Another literary great who was a decent goalkeeper (while at Cambridge University) was Vladimir Nabokov, a person whose preference for individualism over collectivism was legendary.
He would surely have been an abject failure at football management had he tried it. But, fortunately for the rest of us, he stuck to writing works of timeless beauty in a number of different languages instead.
I ended up as a 5-a-side goalkeeper (via the well-trodden route of nippy goalscorer, attacking midfielder, holding midfielder then pedestrian defender) and have heard it said that I should not be allowed near management of any form.....
Simon
Dave | 16 December 2010
Peter Taylor was a goalkeeper and a very important assistant manager to Brian Clough.

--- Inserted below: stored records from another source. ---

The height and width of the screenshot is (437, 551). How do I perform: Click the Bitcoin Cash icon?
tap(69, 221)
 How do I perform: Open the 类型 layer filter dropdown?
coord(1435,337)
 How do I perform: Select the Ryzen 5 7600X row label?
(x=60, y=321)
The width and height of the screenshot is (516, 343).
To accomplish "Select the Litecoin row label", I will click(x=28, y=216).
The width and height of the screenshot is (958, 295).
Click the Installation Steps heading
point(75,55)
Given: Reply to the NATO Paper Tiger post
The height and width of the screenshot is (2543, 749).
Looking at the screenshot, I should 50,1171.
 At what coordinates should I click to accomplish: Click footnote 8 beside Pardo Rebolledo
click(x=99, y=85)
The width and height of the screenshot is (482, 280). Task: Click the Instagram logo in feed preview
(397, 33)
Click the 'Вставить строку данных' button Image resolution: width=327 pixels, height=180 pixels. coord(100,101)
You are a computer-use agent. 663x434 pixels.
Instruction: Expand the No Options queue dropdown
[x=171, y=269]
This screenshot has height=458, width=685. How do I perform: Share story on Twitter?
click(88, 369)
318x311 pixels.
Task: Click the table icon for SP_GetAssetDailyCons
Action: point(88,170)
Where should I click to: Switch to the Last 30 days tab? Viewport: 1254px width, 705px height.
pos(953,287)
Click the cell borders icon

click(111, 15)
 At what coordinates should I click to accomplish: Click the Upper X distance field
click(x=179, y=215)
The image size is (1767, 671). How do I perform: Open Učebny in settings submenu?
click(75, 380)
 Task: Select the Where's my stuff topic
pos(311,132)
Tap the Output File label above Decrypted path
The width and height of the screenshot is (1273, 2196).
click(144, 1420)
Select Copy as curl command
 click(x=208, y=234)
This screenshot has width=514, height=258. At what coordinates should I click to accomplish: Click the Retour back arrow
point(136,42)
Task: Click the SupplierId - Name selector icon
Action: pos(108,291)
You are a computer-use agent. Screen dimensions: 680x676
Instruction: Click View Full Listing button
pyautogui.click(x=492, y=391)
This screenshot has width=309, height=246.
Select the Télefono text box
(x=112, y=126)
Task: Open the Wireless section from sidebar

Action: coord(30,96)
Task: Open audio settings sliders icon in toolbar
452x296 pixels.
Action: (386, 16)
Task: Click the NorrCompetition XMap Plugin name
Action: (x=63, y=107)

Justin Bryant | 16 December 2010
Nice thoughts, but you've ignored the simple maths. There are 10 or more outfield players for each goalkeeper, so naturally there will be far fewer goalkeepers represented in management. Beyond that, the specialist nature of the position means that most keepers who go into coaching become goalkeeper coaches.
There have been some successes in South America, too. 86 World Cup winning keeper Nery Pumpido won the Copa Libertadores as manager in 1990.
James Pacheco | 16 December 2010
Justin, your second point is a very valid one but the maths still doesn't 'add up' as regards the first one.
I'm sure you could name 150-200 managers who were outfield players if you thought about it for long enough but I think we'd all struggle to come up with 15-20 who were goalkeepers. In other words, the number of managers who were former goalkeepers is well below 10%.
Mike Norman | 17 December 2010
What about Bruce Arena? DC United were extremely successful under him, winning at least two MLS Championships. He also guided the USA to the QF's of the 2002 World Cup.
There is another reason why goalkeepers possibly don't become successful managers, and that's because they don't go into management until a much later age because of their longer playing career. Just a thought.
Will | 17 December 2010
I suspect it is down to maths, although the sums involved are not quite as simple as you'd think.
Imagine a team that's sacked its manager and is looking to replace him with one of its players. They have a choice of ten outfield players, or their keeper. If they were to pick randomly you'd expect it to be the keeper just over nine per cent of the time.
However, as we all know football is a cut throat business and failure is punished. In this case, the manager has a 50/50 chance of failing in his first season and never being offered another job in football. Taking this into account, the chances of a goalkeeper being appointed and staying in the job for a season are 4.5 per cent. An outfield player has around a 46 per cent chance of being in the job at the end of the season. Obviously, the chances of a goalkeeper remaining in football management grow slimmer as the seasons pass.
Clearly these are aproximate figures only, but the lack of goalkeepers turned managers seems to be down to the fact they are outnumbered on the pitch and that so many managers in general fail early in their careers.